Read Dodger of the Dials Online
Authors: James Benmore
Tags: #Historical, #Action & Adventure, #Fiction
‘Enough Jack Ketching, you young wretch!’ He spoke like he had not taken a drop of anything in weeks. ‘We don’t need reminding of Ketch, we’ll meet him soon enough.’
I looked about the rest of the cell and saw that it was large enough for two more of these stone beds. Mouse was sitting on one and staring up at the barred window. He did not seem to be
paying any attention to this old cove what was rasping in my face about someone called Old Edwards.
‘Old Edwards don’t wish to be sharing his cell with none others on his final nights alive,’ continued this man. ‘Old Edwards will bloody throttle you if you don’t pipe down.’ Mouse then turned his head towards me and nodded to see me awake.
‘He’s been carrying on like that for the past hour now,’ he said, as if he was already bored of the performance. ‘Took me an age to fall in that Old Edwards was himself.’
‘One more murder won’t matter much to Old Edwards now!’ continued Old Edwards and he spat upon the ground. I now recalled seeing our aged cellmate when we was first tossed into this shared accommodation by the turnkeys but I had been in a state of high emotion at the time and had not introduced myself in a formal manner. And so it therefore followed that this old sod was under the false impression that he was the dominant prisoner in this little room and in this misconception he needed correcting. I took a moment to wipe the sweat from off my brow with the sheet and I then forced myself up to meet my confused aggressor face to face.
‘If Old Edwards knows what’s good for him,’ I said locking eyes and pointing over to the unoccupied bench, ‘he’ll go back to his own side before Young Dawkins here knocks the last remaining tooth out of his head.’ The old man looked surprised by this sudden flash of fire and he inched backwards at it. His long grey hair flopped down over the sides of his head like a pair of dog ears and he gave me a low growl to show me he was unafraid. But, like any dog, he seemed to recognise a fiercer animal when he saw one and so before long he picked himself and crossed back to his own bed.
‘Just keep your peace then,’ he muttered as he went. ‘That goes for the pair of you.’
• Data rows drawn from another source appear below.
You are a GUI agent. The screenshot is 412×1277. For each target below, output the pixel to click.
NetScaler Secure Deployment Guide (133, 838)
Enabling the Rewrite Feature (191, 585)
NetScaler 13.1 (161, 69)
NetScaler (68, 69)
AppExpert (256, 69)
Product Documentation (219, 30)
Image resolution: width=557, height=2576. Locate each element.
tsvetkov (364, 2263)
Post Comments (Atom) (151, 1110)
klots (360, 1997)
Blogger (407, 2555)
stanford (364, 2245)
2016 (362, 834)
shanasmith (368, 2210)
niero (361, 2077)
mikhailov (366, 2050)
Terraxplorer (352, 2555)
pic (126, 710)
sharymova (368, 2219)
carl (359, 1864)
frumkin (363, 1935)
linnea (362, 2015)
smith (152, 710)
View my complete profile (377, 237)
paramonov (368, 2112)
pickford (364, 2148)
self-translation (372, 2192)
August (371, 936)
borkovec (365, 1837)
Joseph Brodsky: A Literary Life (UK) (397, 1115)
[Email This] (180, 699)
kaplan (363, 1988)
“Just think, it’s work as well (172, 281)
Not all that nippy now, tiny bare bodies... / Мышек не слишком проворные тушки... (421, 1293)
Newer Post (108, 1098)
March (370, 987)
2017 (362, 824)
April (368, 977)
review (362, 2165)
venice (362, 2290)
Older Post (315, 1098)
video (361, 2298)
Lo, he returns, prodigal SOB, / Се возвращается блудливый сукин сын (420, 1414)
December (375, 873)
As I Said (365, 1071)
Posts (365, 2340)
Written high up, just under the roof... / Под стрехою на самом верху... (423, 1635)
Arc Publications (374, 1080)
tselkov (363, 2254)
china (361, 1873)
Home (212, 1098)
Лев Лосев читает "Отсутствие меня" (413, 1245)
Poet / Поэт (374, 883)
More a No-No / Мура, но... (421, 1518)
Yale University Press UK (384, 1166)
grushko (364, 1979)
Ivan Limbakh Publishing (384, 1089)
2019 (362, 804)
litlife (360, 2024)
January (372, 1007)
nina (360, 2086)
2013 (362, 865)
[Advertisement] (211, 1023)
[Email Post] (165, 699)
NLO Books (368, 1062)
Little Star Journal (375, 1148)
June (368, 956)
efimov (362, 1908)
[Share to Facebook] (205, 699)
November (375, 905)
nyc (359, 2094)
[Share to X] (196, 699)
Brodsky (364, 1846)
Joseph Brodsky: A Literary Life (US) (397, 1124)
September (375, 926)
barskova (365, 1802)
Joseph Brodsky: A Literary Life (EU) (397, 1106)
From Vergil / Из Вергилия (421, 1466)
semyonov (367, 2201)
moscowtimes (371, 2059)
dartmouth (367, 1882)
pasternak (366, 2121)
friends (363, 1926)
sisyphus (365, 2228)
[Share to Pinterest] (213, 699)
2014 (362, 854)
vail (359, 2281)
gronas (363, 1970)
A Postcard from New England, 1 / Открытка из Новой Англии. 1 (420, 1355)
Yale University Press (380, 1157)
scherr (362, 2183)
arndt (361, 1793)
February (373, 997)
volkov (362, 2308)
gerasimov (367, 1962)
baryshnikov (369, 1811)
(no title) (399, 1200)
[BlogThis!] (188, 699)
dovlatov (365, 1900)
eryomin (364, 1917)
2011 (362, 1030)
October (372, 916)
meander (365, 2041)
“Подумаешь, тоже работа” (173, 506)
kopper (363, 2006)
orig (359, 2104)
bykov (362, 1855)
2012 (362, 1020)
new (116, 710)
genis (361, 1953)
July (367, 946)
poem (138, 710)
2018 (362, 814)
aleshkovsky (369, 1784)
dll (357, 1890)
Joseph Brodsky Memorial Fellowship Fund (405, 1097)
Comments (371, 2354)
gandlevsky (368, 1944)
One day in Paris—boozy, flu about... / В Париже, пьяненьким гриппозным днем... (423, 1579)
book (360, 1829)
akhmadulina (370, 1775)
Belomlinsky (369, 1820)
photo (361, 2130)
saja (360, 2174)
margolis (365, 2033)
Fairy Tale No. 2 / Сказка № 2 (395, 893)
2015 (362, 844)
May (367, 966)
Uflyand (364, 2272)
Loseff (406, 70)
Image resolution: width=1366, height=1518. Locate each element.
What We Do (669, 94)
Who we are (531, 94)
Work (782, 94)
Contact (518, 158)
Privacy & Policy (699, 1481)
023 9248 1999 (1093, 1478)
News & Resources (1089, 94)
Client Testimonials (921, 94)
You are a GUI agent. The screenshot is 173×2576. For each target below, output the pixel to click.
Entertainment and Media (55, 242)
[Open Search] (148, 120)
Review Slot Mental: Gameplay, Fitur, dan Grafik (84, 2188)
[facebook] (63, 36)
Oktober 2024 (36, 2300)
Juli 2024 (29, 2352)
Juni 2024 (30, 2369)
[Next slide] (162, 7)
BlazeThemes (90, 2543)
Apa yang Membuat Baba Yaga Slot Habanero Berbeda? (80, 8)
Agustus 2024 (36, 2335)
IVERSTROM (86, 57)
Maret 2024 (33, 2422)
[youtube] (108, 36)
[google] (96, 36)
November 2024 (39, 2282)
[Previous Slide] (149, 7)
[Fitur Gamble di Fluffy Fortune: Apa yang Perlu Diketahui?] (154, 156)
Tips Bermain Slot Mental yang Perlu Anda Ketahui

Once this matter was settled, I sat myself upright and took an appraisal our situation. Unlike Mouse and myself Old Edwards was wearing brown and shapeless prison clothes while we was still dressed in the suits what Jacob had provided us with before our trial. Mine was by now much crinkled and covered in sweat but I still felt an odd pride in being better dressed than most prisoners would be. I scratched behind my neck and stared into the fire. My head ached from the thinness of the pillow so I felt no urge to lay back down again. Then, seeing how nobody else was going to say anything, I decided to instigate some conversation.
‘This place stinks of vinegar,’ I observed, and I gave the older man a look like I suspected it was emanating from him. ‘And piss,’ I added.
‘It’s for the lice,’ said Old Edwards like he resented my implication. ‘Lice spread typhus so the gaolers scrub it into the walls to kill them off.’ I got the sense that he enjoyed knowing more about this dungeon than I did. ‘The vinegar I mean,’ he added. ‘The piss smell is from the bucket.’
He had a small lisp what I imagined might be the result of his split lip and I wondered if the turnkeys had given it to him. I gave him a short nod to acknowledge thanks for the information and another silence passed. But then I was up from my bed, clapped my hands together and crossed over to the fire to warm them.
‘You know what this place could use, eh, Mouse?’ I said as I crouched over the licking flames and tried to affect a more agreeable manner. ‘Some festive decorations. It’s Christmas Eve today in case you’ve forgotten. But you wouldn’t know it looking around this miserable hole, eh? They ain’t made much of an effort for us, have they? It’s all cobwebs.’ I blew at one such web what hung from the side of the grate and then I pointed at the place on the wall where a Sheriff’s notice was hanging. ‘I would like to see a nice
holly wreath covering that, wouldn’t you? Or perhaps a picture of some robins in the snow. That’d be cheering. Also, how about some chestnuts to warm over this here fire?’ I added, and looked over to Old Edwards. ‘Who do we see about all that then?’
The old man hesitated before answering. He looked unsure as to whether I was jesting with him or not. ‘Ask the turnkeys,’ he suggested at last. ‘They’d give you something in exchange for your suit there. They paid me two pennies for my clothes and they weren’t as smart as the ones you two boys have on.’
‘And what d’you want tuppence for in this horrible place?’ asked Mouse in sudden irritation. ‘You’re set for the noose same as us, ain’t you?’
Old Edwards became despondent at this mention of his imminent fate and he looked down to his shoes. ‘Gave the pennies to my daughter when she came,’ he rasped, ‘if you must know.’ Mouse’s demeanour altered at the words. He pulled himself forward to perch on the end of his bed.
‘You can do that, can you?’ he asked our cellmate with keen interest. ‘Give money to visitors.’ He looked over to me after Old Edwards had nodded. ‘I’m selling my suit then,’ he declared. ‘And giving the money to Robin when his midwife visits. She’s bound to come.’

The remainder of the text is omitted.